In 1947, the teenage Derek Malcolm saw the legendary duo perform in London – and was then invited backstage. As the biopic Stan & Ollie premieres, the former Guardian film critic still cherishes the memory

Derek Malcolm
The Guardian
Thu 11 Oct 2018

As someone who met Orson Welles, Luis Buñuel, John Ford, Satyajit Ray, Howard Hawks, Katharine Hepburn, Charlie Chaplin and many others in the course of a long stint as the Guardian’s film critic, I am often asked who was my favourite movie star. The answer is none of them. My favourites are Stan Laurel and Oliver Hardy. Mind you, I was in my mid-teens when I met them, which probably led to the kind of adolescent hero worship I might later have abjured.

My mother had taken me to the London Coliseum to see them perform. It was 1947 and they were in their 50s, with 20 years as a double act under their belts. It was the matinee of a variety show and they were top of the bill; Elsie and Doris Waters, a pair of well-loved comedians – known as Gert and Daisy – and Rawicz and Landauer – famous piano duettists who played Chopin twice as fast as anybody else – were on the undercard.

I can’t say that Laurel and Hardy were at their very best. Maybe the stage was not their natural habitat, although they were still treading the boards together well into the 1950s, as seen in the new biopic Stan & Ollie, in which Steve Coogan and John C Reilly play the pair during their gruelling final tour of Britain. But I was thrilled to bits just to see them and I asked my mother at the interval whether I could meet them. She asked the theatre manager and he came back with a note. It said: “Yes, but don’t bring your mother …”

The manager took me to the door of their dressing room and knocked, but left before Hardy answered the door. “Come in, young man,” he said. “We have tea and buns on the way for you. This is Stan, by the way, as you can see by his hat. He seldom takes its off, even in bed.”

I was tongue-tied. But when the tray of tea and buns came in, I tucked in enthusiastically. Whereupon Hardy took a bun from the tray, placed it on his chair and sat on it. It was, of course, squashed flat. I’m pretty sure he did it to amuse me. But you never knew with Hardy, who preferred playing golf to working.

◆ INSTRUCTIONS TO FOLLOW:
Resume the account of meeting Laurel and Hardy backstage, picking up right after the sentence about Hardy preferring golf to working. The records play no part in the work here.

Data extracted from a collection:
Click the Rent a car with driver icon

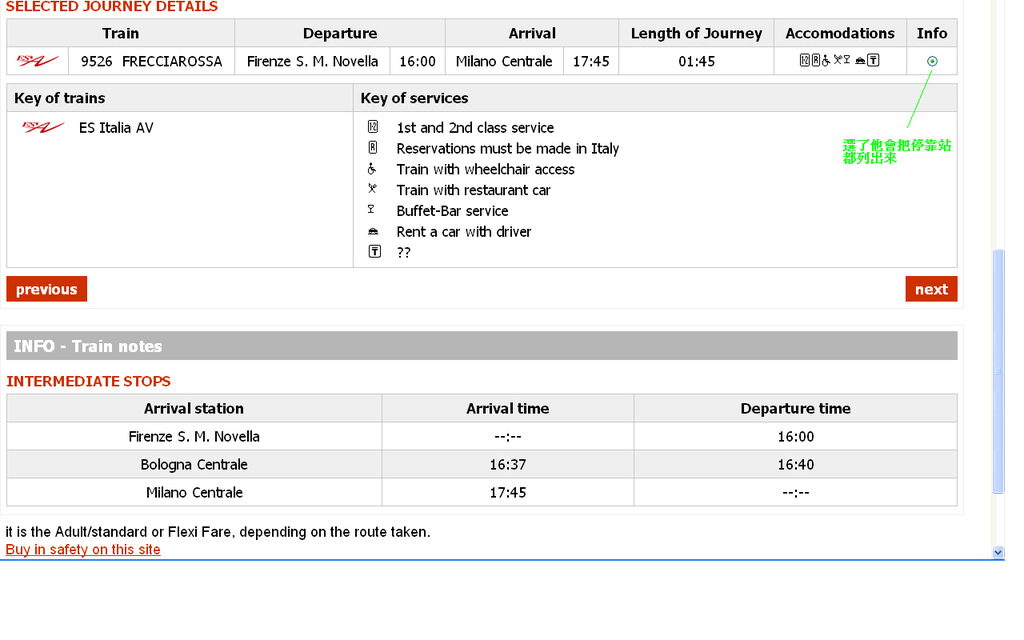[x=373, y=231]
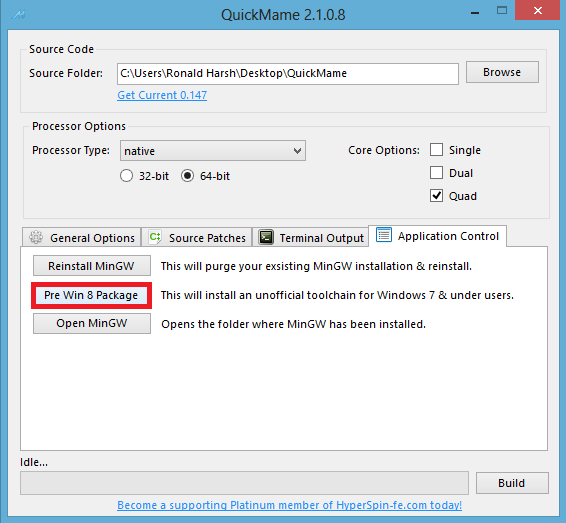
Task: Click the terminal icon on Terminal Output tab
Action: click(x=266, y=237)
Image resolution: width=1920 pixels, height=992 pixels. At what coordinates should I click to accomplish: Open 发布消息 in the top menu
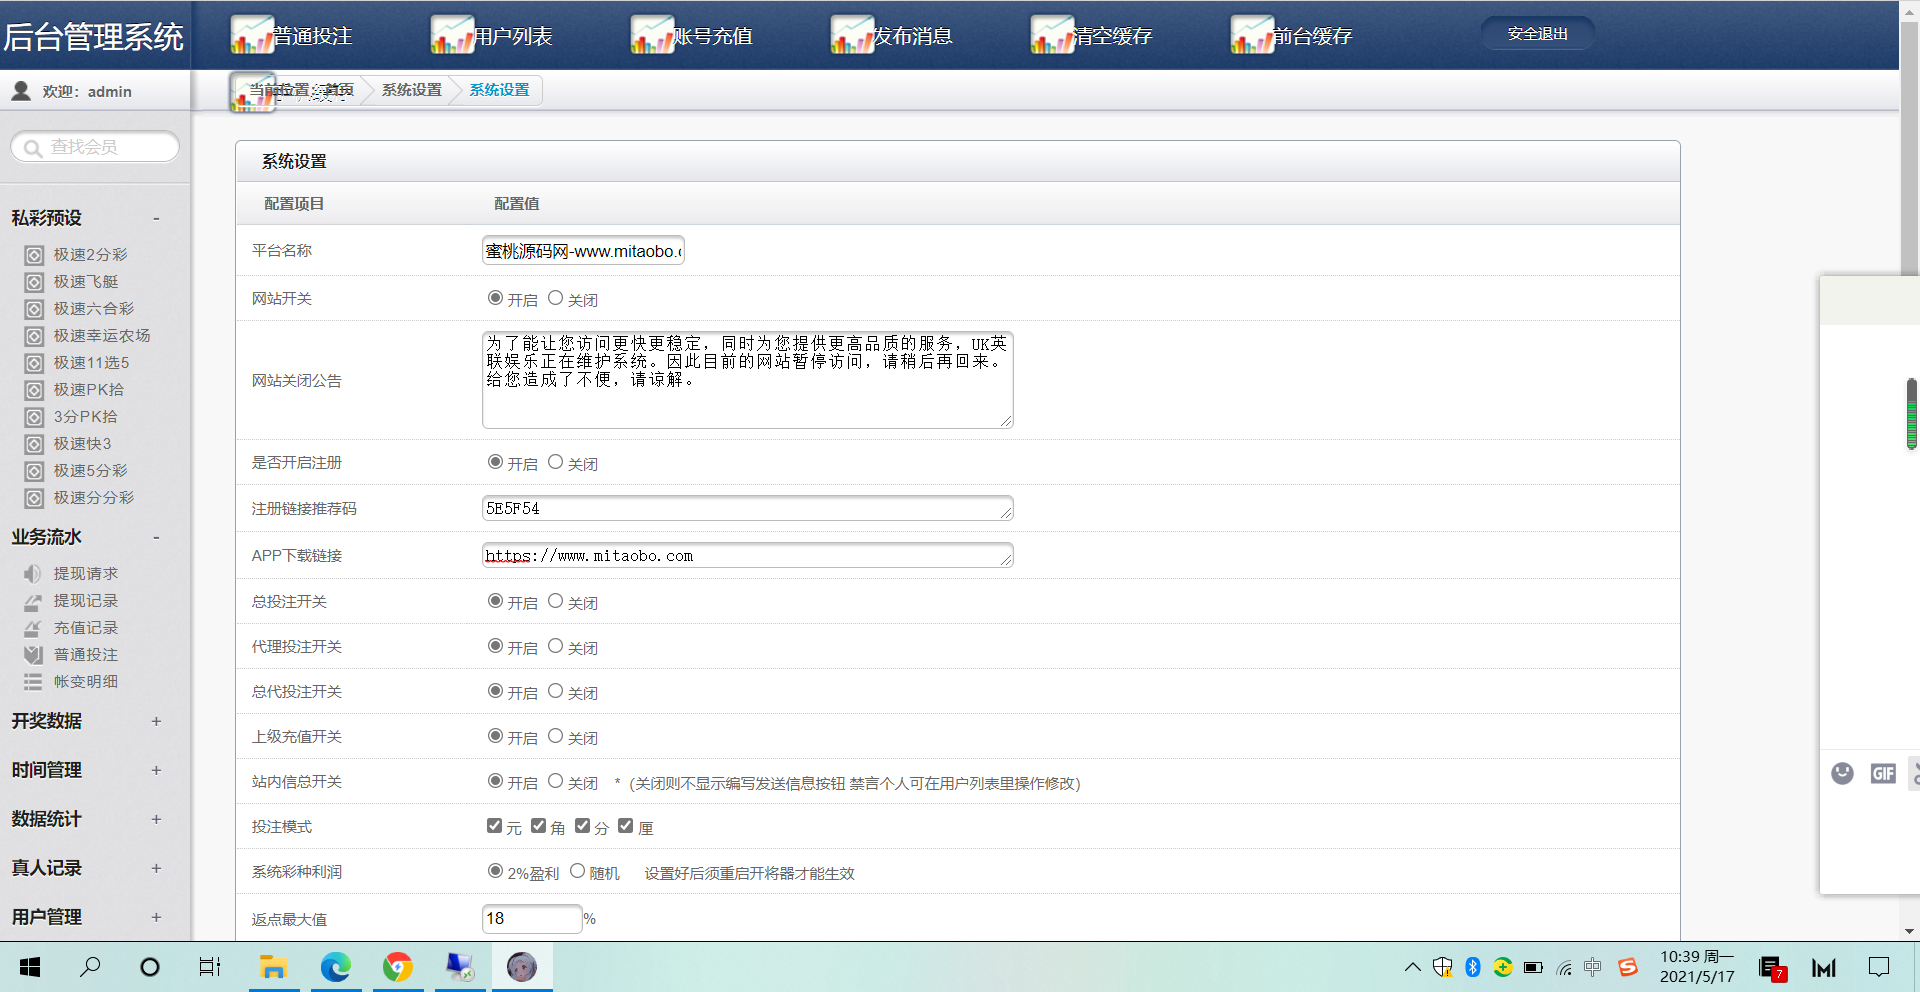click(x=911, y=36)
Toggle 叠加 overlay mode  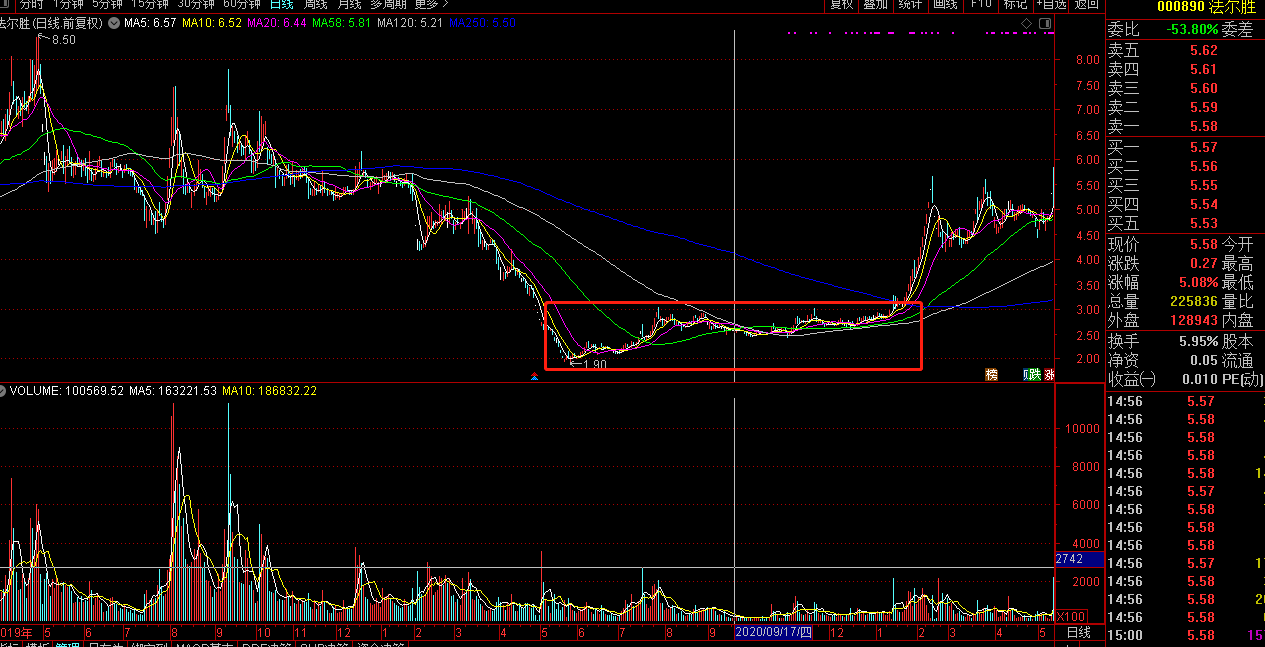(875, 5)
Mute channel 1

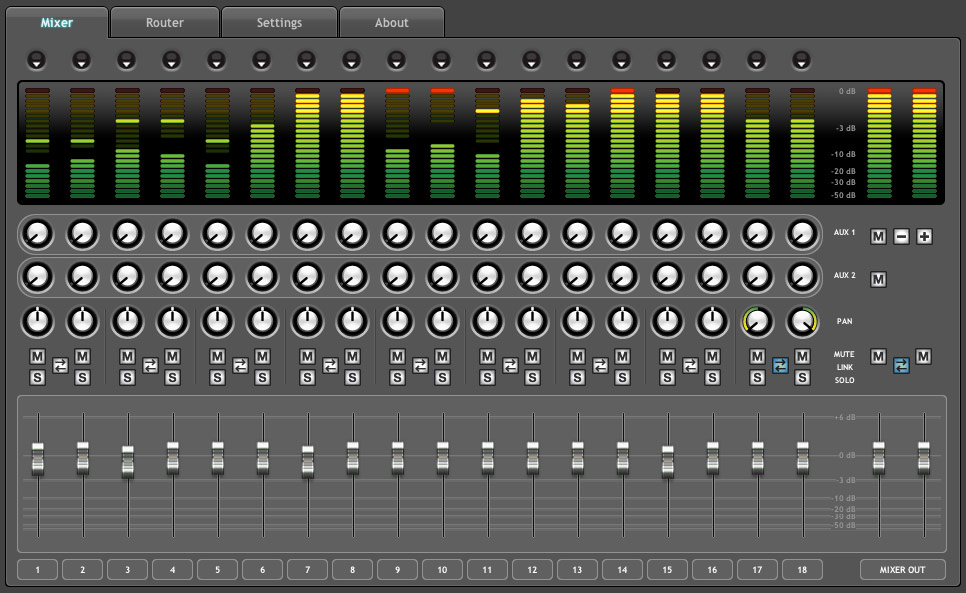tap(38, 357)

◆ WRITTEN REPLY:
Laurel looked horrified, especially when Hardy offered the flat bun to me. He was the master of most situations and the pair’s directors invariably deferred to him on set. He was also the British one, born in Ulverston, Lancashire, in 1890, and was once employed by the music-hall impresario Fred Karno as an understudy to Chaplin. Hardy was born in 1892 in Harlem, Georgia and drawn to the movies from his teens.

It was clear that they were ageing. The cheers that welcomed them at the theatre, which was three-quarters full, were not so enthusiastic when they left the stage, which may be why they were prepared to entertain a young boy so anxious to see them. If so, they gave no sign of that to me.

They were determined to entertain me and they did so royally, asking me about my school, the subjects I liked and whether I preferred the theatre or the cinema. When I told them I often went to the newsreel cinema on Victoria station, which invariably had a Laurel and Hardy short, along with the boring documentaries and songs, they were clearly very pleased. And they told me that many countries had different names for them. In Iran, they were called the Fat and the Skinny; in Poland, Flip and Flap; in Germany, Chubby and Dumb; and, best of all, in India, Stout and Worrywart.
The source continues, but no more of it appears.